» What is needed
Copy out exactly the stretch of the listing below that begins at the line containing "Share [button] (978, 763)" and ends at the line containing "[Account] (574, 35)", and copy nothing outside it.

☆ ☆ ☆ ☆ ☆ ☆ ☆

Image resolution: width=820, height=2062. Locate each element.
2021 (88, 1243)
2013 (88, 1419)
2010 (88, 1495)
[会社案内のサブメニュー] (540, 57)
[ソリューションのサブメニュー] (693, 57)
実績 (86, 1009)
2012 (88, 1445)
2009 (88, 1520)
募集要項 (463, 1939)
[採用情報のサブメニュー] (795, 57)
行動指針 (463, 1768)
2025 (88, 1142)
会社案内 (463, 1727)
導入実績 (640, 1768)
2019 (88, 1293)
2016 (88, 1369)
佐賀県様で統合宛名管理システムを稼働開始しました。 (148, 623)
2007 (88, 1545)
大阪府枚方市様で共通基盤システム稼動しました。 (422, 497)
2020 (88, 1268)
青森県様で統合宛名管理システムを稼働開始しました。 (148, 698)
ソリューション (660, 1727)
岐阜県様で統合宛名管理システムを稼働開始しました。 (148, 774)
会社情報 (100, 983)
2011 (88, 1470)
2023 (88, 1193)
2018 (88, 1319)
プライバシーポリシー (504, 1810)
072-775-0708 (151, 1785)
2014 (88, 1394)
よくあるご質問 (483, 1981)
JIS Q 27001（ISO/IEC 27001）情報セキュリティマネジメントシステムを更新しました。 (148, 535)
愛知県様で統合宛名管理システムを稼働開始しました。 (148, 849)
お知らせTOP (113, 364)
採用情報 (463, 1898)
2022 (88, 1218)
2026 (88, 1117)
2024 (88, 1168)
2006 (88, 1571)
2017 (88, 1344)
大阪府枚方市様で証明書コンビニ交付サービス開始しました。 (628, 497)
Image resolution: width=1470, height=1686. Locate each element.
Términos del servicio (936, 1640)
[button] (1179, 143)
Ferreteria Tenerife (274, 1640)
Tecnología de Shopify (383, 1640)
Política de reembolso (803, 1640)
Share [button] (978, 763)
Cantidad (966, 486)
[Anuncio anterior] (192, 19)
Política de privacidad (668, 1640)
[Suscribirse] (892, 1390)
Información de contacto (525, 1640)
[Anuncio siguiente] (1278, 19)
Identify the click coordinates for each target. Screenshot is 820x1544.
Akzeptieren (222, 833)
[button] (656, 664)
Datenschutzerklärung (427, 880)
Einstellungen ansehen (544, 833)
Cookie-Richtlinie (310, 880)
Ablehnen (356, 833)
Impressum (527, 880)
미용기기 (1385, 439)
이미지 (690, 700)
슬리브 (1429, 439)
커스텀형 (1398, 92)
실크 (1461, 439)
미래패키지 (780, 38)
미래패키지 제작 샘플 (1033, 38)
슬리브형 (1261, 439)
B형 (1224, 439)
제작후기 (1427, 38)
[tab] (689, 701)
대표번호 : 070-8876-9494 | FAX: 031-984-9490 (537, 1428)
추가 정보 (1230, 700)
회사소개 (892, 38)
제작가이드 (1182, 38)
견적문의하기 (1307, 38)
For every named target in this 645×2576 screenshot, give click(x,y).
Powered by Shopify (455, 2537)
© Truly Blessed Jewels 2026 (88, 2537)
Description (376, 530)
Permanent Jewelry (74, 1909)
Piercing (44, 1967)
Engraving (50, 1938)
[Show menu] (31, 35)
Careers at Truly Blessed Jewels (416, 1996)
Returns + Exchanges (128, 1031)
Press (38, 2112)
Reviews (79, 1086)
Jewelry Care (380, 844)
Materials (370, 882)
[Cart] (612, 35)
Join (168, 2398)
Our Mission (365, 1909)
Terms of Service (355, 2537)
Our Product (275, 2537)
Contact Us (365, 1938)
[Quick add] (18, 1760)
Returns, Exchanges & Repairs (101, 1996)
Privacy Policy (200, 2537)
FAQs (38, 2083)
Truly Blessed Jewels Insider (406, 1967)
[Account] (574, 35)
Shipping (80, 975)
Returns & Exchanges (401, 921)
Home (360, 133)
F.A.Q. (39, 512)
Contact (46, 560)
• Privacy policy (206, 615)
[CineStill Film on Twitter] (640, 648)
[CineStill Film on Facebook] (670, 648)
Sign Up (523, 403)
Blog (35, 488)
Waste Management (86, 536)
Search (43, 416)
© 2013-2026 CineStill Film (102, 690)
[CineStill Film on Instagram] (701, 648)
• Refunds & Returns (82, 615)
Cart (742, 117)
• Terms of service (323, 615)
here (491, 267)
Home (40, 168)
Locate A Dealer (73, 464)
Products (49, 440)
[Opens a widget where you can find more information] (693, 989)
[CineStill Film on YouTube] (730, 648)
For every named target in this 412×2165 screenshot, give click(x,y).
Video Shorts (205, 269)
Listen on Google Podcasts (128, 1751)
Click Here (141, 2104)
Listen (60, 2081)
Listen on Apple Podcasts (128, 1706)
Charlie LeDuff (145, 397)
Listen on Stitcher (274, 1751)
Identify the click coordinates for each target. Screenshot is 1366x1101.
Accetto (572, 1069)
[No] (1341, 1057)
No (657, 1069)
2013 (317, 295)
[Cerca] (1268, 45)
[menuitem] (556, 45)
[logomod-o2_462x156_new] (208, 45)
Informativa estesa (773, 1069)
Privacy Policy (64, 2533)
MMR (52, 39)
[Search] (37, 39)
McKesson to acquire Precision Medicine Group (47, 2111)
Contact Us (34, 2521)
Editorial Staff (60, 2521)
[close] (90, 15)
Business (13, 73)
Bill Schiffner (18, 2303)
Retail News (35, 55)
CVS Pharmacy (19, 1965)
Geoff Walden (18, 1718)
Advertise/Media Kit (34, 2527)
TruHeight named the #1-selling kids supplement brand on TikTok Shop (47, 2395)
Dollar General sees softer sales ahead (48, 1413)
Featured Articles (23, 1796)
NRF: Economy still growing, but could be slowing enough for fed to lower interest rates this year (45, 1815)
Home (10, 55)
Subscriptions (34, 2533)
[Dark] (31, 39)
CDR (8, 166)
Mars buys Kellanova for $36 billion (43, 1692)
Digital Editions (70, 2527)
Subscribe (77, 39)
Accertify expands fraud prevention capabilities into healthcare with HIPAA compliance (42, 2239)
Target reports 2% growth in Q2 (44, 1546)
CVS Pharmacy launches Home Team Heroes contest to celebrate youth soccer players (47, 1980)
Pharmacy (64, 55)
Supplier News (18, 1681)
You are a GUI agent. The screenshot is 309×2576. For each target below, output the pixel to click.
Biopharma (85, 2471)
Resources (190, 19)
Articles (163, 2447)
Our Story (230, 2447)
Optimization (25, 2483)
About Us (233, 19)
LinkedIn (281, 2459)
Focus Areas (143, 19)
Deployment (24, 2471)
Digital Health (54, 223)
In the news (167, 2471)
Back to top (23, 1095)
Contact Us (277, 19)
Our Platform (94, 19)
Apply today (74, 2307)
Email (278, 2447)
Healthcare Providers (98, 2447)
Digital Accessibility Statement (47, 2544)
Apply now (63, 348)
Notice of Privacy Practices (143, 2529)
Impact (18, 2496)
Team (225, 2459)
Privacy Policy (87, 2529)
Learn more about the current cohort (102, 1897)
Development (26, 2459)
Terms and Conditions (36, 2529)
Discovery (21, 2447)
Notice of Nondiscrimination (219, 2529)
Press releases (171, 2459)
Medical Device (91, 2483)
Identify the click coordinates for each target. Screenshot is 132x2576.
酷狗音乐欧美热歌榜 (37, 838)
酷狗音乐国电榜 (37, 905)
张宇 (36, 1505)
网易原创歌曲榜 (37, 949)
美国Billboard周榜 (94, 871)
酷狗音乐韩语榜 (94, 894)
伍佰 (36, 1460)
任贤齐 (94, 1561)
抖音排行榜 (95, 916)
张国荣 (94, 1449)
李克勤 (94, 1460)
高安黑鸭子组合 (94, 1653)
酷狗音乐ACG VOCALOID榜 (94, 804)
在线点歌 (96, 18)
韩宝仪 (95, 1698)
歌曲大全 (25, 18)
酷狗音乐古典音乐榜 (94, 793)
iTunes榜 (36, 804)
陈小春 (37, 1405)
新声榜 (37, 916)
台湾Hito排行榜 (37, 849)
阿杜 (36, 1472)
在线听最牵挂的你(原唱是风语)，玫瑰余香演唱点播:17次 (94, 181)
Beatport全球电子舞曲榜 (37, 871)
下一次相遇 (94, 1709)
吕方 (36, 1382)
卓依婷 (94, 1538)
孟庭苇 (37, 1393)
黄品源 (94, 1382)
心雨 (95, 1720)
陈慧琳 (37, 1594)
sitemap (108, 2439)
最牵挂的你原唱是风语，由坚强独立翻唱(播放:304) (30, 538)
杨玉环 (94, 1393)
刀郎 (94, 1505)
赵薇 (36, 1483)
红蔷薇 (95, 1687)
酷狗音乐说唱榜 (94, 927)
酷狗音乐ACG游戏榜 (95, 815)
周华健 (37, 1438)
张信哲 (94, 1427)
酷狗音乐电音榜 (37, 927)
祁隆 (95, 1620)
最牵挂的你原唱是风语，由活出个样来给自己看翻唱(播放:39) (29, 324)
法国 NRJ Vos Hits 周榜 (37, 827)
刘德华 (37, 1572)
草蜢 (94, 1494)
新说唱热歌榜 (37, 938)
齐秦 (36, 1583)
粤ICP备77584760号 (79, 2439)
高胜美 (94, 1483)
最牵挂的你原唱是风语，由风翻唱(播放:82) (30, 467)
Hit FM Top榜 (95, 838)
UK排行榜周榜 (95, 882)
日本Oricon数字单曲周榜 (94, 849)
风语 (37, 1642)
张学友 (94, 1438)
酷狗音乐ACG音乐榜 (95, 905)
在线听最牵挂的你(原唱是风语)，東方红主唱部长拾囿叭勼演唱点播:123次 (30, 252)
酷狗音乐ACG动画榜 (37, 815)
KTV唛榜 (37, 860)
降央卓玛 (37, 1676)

☆ ☆ ☆ ☆ ☆ ☆ ☆

» Solution to this exercise
Share [button] (978, 763)
Cantidad (966, 486)
[Anuncio anterior] (192, 19)
Política de privacidad (668, 1640)
[Suscribirse] (892, 1390)
Información de contacto (525, 1640)
[Anuncio siguiente] (1278, 19)
Identify the click coordinates for each target. Screenshot is 820x1544.
Akzeptieren (222, 833)
[button] (656, 664)
Datenschutzerklärung (427, 880)
Einstellungen ansehen (544, 833)
Cookie-Richtlinie (310, 880)
Ablehnen (356, 833)
Impressum (527, 880)
미용기기 (1385, 439)
이미지 (690, 700)
슬리브 (1429, 439)
커스텀형 (1398, 92)
실크 (1461, 439)
미래패키지 (780, 38)
미래패키지 제작 샘플 (1033, 38)
슬리브형 (1261, 439)
B형 (1224, 439)
제작후기 (1427, 38)
[tab] (689, 701)
대표번호 : 070-8876-9494 | FAX: 031-984-9490 (537, 1428)
추가 정보 (1230, 700)
회사소개 (892, 38)
제작가이드 (1182, 38)
견적문의하기 (1307, 38)
For every named target in this 645×2576 screenshot, give click(x,y).
Powered by Shopify (455, 2537)
© Truly Blessed Jewels 2026 (88, 2537)
Description (376, 530)
Permanent Jewelry (74, 1909)
Piercing (44, 1967)
Engraving (50, 1938)
[Show menu] (31, 35)
Careers at Truly Blessed Jewels (416, 1996)
Returns + Exchanges (128, 1031)
Press (38, 2112)
Reviews (79, 1086)
Jewelry Care (380, 844)
Materials (370, 882)
[Cart] (612, 35)
Join (168, 2398)
Our Mission (365, 1909)
Terms of Service (355, 2537)
Our Product (275, 2537)
Contact Us (365, 1938)
[Quick add] (18, 1760)
Returns, Exchanges & Repairs (101, 1996)
Privacy Policy (200, 2537)
FAQs (38, 2083)
Truly Blessed Jewels Insider (406, 1967)
[Account] (574, 35)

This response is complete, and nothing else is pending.